Post
Topic
Board Bitcoin Discussion
Re: How big of a deal are these mining system exploiters?
by
Jason
on 13/06/2014, 23:16:26 UTC
At least with Ghash they can't really gain much any longer from people moving to their pool at this point since they've already breached 50%. I mean they could, but at this point I have to assume they're not stupid enough to continue pushing their numbers in to the 50s. At least publicly.

Perhaps they did this before and it has paid off for them in the form of more people going to their pool. And now we're seeing these record numbers partially as a result of this attack?
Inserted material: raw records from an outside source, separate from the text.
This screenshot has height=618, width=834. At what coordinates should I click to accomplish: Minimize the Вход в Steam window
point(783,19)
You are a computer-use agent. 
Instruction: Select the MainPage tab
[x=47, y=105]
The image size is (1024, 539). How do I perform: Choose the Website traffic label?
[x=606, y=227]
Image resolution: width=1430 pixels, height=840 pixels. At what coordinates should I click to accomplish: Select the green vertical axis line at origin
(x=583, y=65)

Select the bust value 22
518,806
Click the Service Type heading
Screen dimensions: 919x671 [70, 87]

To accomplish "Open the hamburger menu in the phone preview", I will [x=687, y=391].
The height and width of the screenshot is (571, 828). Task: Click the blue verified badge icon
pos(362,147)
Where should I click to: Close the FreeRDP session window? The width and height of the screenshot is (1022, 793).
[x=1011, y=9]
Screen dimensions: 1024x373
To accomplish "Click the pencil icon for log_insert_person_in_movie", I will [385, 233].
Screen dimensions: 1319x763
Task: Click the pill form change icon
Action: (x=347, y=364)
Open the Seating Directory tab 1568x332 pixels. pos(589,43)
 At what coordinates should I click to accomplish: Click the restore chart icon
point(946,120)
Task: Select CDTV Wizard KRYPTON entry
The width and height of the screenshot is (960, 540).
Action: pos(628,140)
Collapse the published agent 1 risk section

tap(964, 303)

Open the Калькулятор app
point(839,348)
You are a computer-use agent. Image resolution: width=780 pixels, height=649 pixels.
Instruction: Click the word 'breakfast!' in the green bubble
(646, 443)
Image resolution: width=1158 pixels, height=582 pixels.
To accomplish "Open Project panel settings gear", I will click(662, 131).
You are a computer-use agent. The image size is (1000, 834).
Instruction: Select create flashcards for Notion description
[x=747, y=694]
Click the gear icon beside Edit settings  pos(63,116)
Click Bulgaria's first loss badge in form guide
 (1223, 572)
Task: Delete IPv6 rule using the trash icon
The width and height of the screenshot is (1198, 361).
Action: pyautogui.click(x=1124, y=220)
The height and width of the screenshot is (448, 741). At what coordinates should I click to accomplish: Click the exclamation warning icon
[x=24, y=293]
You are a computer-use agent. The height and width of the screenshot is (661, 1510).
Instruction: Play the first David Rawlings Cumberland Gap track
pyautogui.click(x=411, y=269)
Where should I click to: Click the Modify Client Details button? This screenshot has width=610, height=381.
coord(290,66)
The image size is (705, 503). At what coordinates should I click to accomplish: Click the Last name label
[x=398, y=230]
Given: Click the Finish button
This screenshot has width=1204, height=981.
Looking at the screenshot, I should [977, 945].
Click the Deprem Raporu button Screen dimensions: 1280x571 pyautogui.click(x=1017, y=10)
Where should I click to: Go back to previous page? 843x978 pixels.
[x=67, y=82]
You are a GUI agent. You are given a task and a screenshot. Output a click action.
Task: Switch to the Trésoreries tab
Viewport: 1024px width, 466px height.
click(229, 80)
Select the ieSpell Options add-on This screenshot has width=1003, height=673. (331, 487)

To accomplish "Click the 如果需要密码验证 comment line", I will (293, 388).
Maybe it worked too well?

What about something like this:

Here's another potentially likely GHash scenario:

  • GHash sells most of its available bitcoins for fiat
  • GHash achieves 51+% on purpose knowing it will trigger a selloff
  • GHash buys back the bitcoins at a greatly reduced price
  • GHash points its miners to other pools to alleviate the threat
  • Bitcoin price rises again and GHash realizes a large profit from market manipulation

This seems like a low-risk strategy, generates a tidy profit for GHash, and can probably be done several times before the community catches on so long as they wait long enough between runups.

If you believe that they are so beneficent that they would never try anything like this, then perhaps you'd like to buy some shares I have in the Golden Gate bridge for sale?


In fact, when they point their own miners at other pools, they could (as you suggest) even be employing block withholding attacks to induce miners there to switch pools when the miners notice the luck is running below average or to force the pool operators to raise their rates in the case of PPS pools.